Rating: 3 stars
Buy Link:
Amazon | iBooks | Amazon UK
Length: Novel


On the outside looking in, Chorus Grace’s life looks amazing. He has a successful career as a romance author, is married to a stunning man, and lives in a dream house by the sea. But appearances are deceiving. No one but Chorus knows how sour his marriage to Hilton Grady has become. Night after night, Chorus waits anxiously for Hilton to return knowing that if he puts so much as one finger out of line, Hilton will berate him or beat him. Chorus views his home office as a sanctuary, the only place in his own home where he feels safe while Hilton is away at work. It should have been completely unbearable, but for the last year, Chorus has found solace in the arms of a man named Jules. Kind and attentive, Jules is everything Chorus wants in a lover, in a life partner. If only Hilton would grant Chorus a divorce…or just…disappear.

Unbeknownst to his husband, the business Hilton Grady has built from the ground up is floundering. He views the struggling company as the pinnacle of unfairness, after Hilton himself worked so hard to build it up and keep it going. Unfortunately, no amount of wining and dining has attracted new clients with pockets deep enough to save the company. That his husband also wants a divorce just when things are getting tough sets Hilton on edge. But then Hilton hits on a way to save if not his business and marriage, then at least save himself. To see his plan come to fruition, though, he needs to pull off the ultimate disappearing act and he just might be able to do it with the help of a new friend.

The Wild Ones is a contemporary romantic suspense set mostly in Britain. The cast of characters is primarily limited to Chorus, Hilton, and Jules. The first and arguably bigger chunk of the book features Chorus as the protagonist. However, after one big twist in the plot, Hilton becomes the main character. This shift in perspective didn’t really work for me, though. It felt like ages I spent reading about things from Chorus’ point of view–how fearful he was of Hilton, how relieved he was with Jules, how trapped and helpless he felt. When the story switches to featuring Hilton rather than Chorus, it was jarring to say the least. One positive, I suppose, would be that even with Hilton as the star in the latter part of the book, he didn’t manage to redeem himself. He came off as an abusive, ugly husband through Chorus’ eyes, and his own narrative just reinforced the image that he is a small, selfish man only interested in himself.

Personally, I wasn’t very taken with this story. Jameson does a good job sketching out Chorus and Hilton, but they ultimately never popped in three dimensions. Chorus mostly peaked as a survivor of spousal abuse, nervous not because of the conditioning and grooming he’s been subjected to, but because of how he and Jules decided to address said abusive spouse. Meanwhile, Hilton is nothing more than a villain to Chorus and when Hilton becomes the leading character, his actions only reinforce what a selfish ass he is. On top of that, I thought the prose was so very dry. In one scene, rather than build suspense through a careful exchange Chorus must have with a police detective investigating an incident that involves Hilton, there’s just a lump of a paragraph that literally states Chorus “begged with empty pleas” that the police could help Hilton. In short, scenes that revolve around our three MCs feel bound by their narrowly defined existences and scenes that could build and develop some of the drama feel like squandered chances.
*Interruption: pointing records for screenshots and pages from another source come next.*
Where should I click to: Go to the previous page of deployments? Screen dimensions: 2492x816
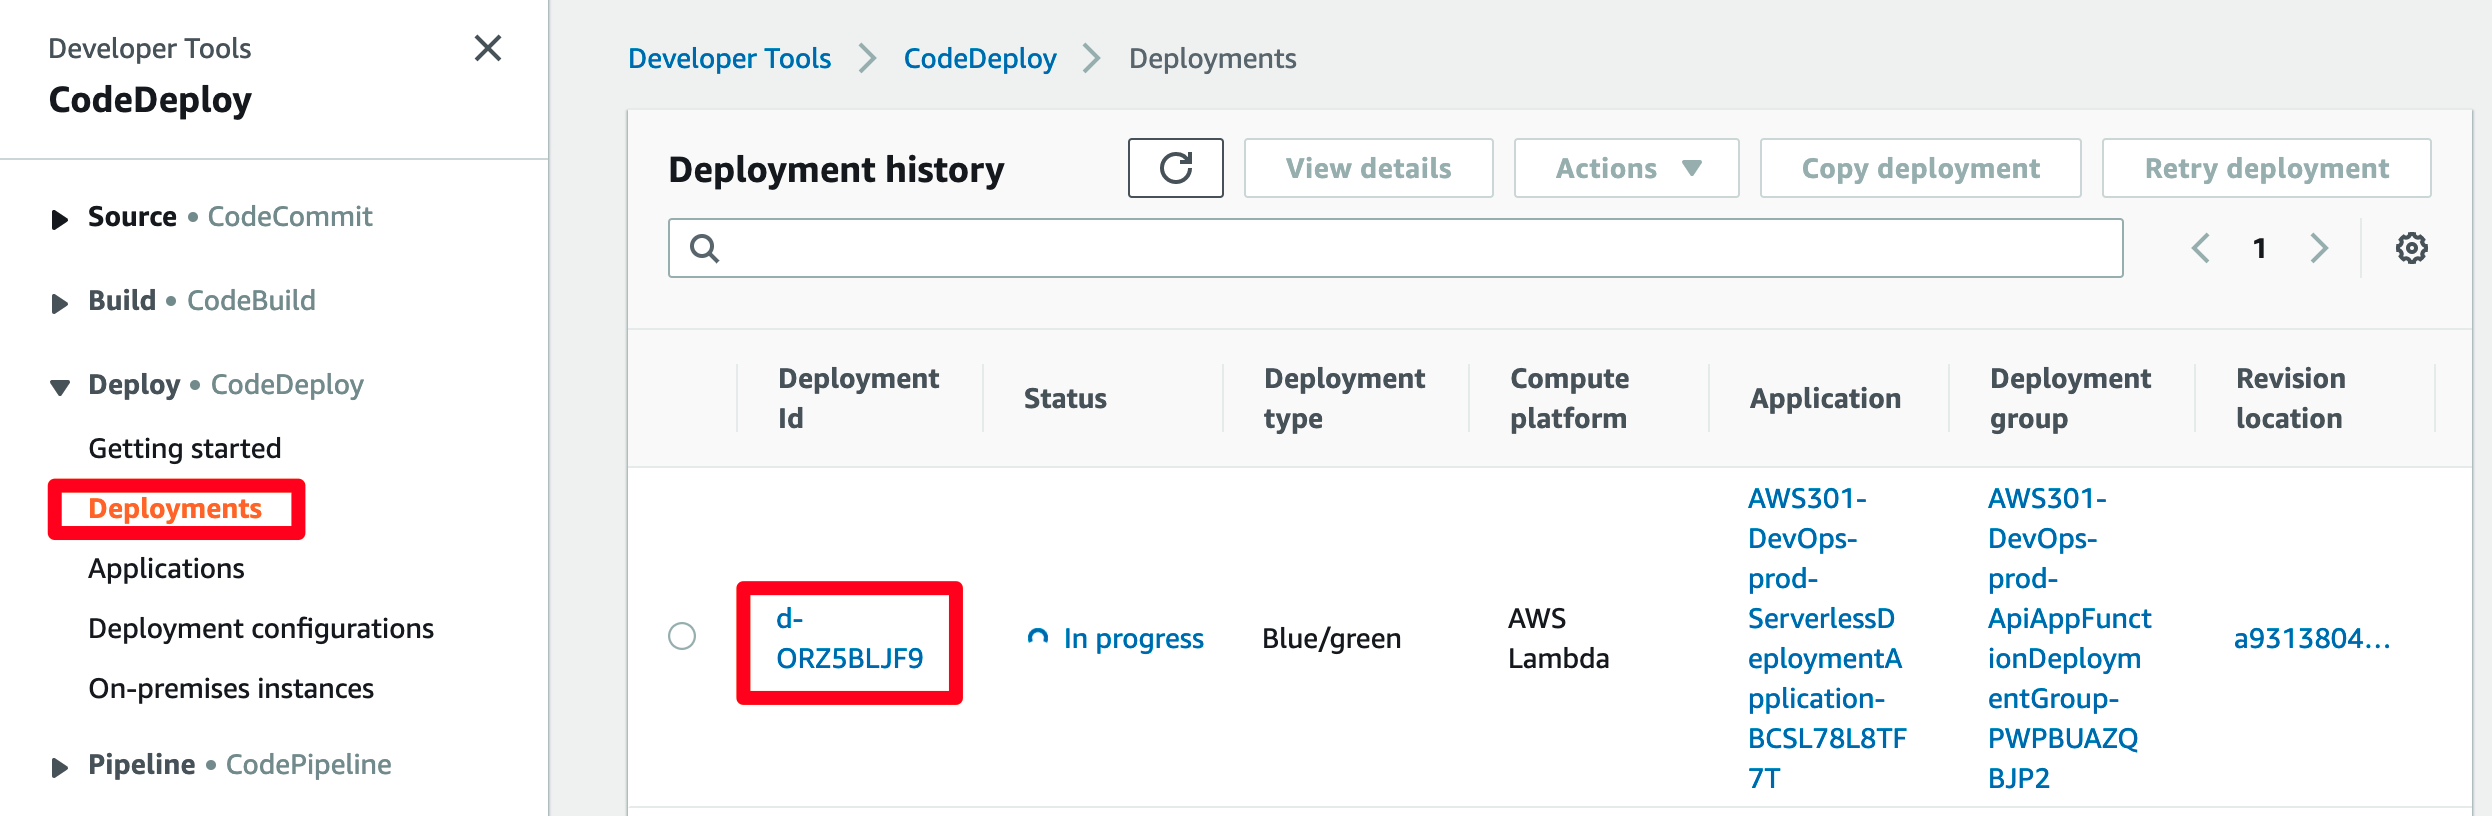tap(2200, 248)
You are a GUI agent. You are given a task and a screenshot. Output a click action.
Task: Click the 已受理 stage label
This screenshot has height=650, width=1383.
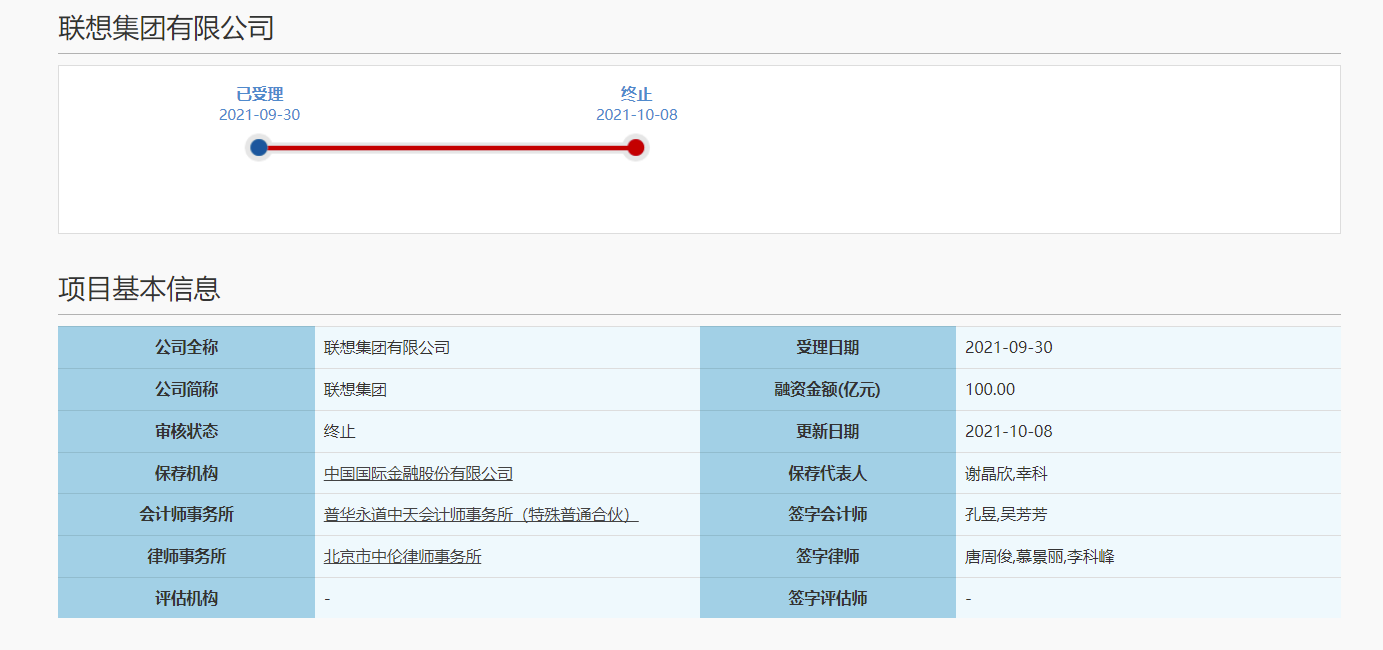click(x=260, y=94)
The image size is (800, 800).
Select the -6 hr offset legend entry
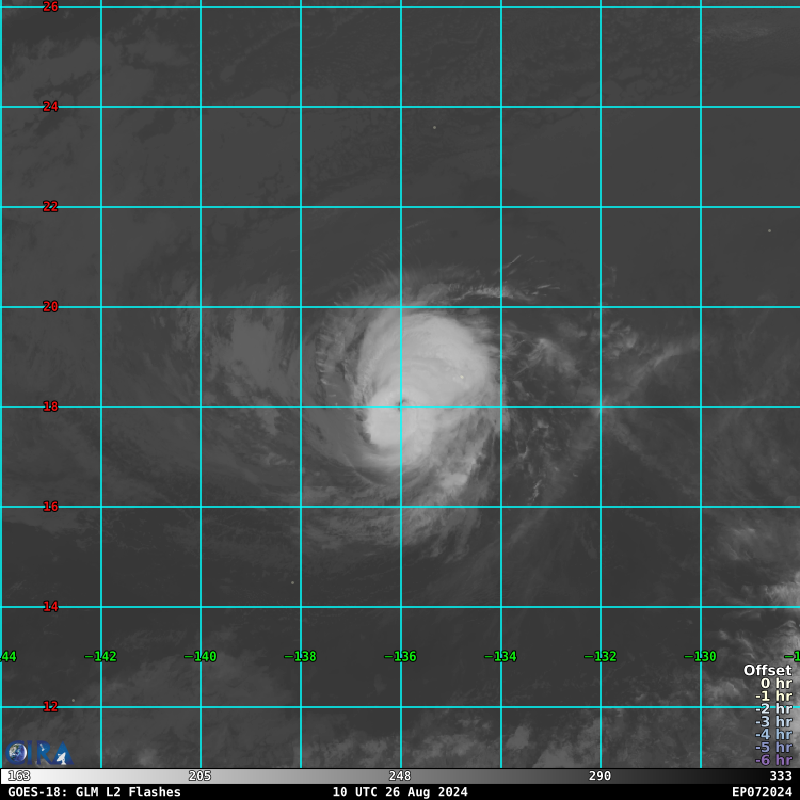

The highlight of the book for me was the twisty plot. In hindsight, it feels like the characters and the writing all take second priority to laying the groundwork for the plot to work. In some regards, Jameson pulls it off. I feel like there were some reasonable surprises. However, it was a bit disappointing that the characters seem to immediately sense when their lot shifts. Their suspicions tempered the surprise of one of the twists because the character was already starting to question things himself.

Overall, I thought this story was far stronger in building a technical situation for plausible plot twists. The execution left a lot to be desired, in my opinion. The characters felt bland, like they only existed in a single mode that could be summarized in one or two adjectives. This blah-ness felt extra noticeable to me given how tiny the cast is at just three real characters. For fans of brilliant police work or procedurals, most of that is glossed over and if you examine the paltry details presented on page, I think you’ll find the idea that anyone pulled off any of the, well, daring-do in this book pretty remarkable. That said, if you’re interested in books that depict surviving abusive relationships, unreliable narrators, and a bit of a revenge, then you may find a few things to like about this story.